In einem Vortrag zur Präexpositionsprophylaxe (PREP), der medikamentösen Vorbeugung einer HIV-Infektion, konnte Dr. Martin Viehweger aus Berlin in einem äußerst ansprechenden Vortrag neben den zugrunde liegenden internationalen Studien die Umsetzung in europäischen Großstädten wie London und Berlin aufzeigen. Er berichtete anschaulich vom Projekt der PREP-Implementierung in der „Dean-Street“ in London und den dort fast automatisierten Abläufen einer Patientenaufklärung, inklusive Abstrichuntersuchungen auf sexuell übertragbare Erkrankungen. Durch die konsequente Einführung einer PREP bei Hochrisikogruppen gelang es dort, erstmals die Zahl an HIV-Neuinfektionen zu senken. Ebenso ist dies in Kanada, in einigen Zentren in den USA sowie in Frankreich erkennbar.

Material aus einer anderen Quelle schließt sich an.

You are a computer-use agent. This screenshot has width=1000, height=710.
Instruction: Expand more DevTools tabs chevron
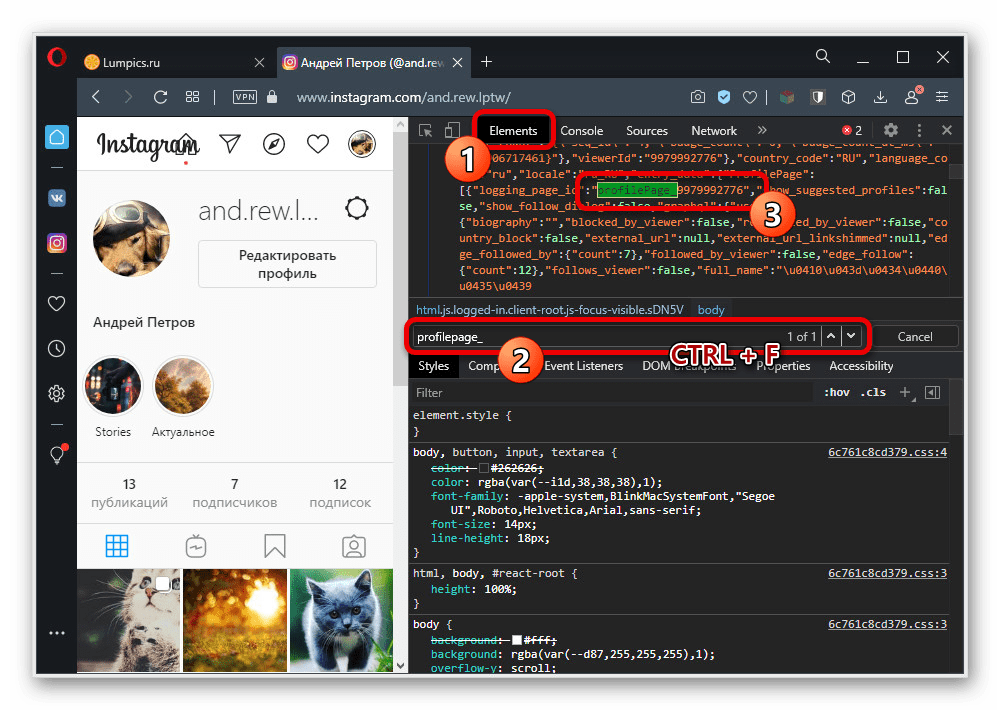point(762,130)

Podiumsdiskussion im Anschluss


In einer anschließenden Podiumsdiskussion konnten mit „PREP-Usern“ die eigenen Erfahrungen mit der Anwendung und die Beratung in sogenannten Checkpoints oder niederschwelligen Präventionsangeboten für Deutschland diskutiert werden. Es stellte sich die Frage, wie eine PREP in Rheinland-Pfalz implementiert werden kann. Die Vertreter des öffentlichen Gesundheitswesens, anwesend waren die Gesundheitsämter Neuwied, Montabaur, Koblenz und Trier, ließen in Ansätzen erkennen, dass eine Übernahme einer Beratung in den etablierten AIDS-Beratungsstellen diskutiert werden könnte. Eine zusätzliche Schulung ist notwendig, und es gibt Probleme in der Arbeitsbewältigung, neben neuen Anforderungen bei der Umsetzung des neuen Prostituiertengesetzes. Auch das Auditorium war intensiv in die Diskussion eingebunden, bis Dr. Ansgar Rieke die Veranstaltung zusammenfasste und das Forum beendete.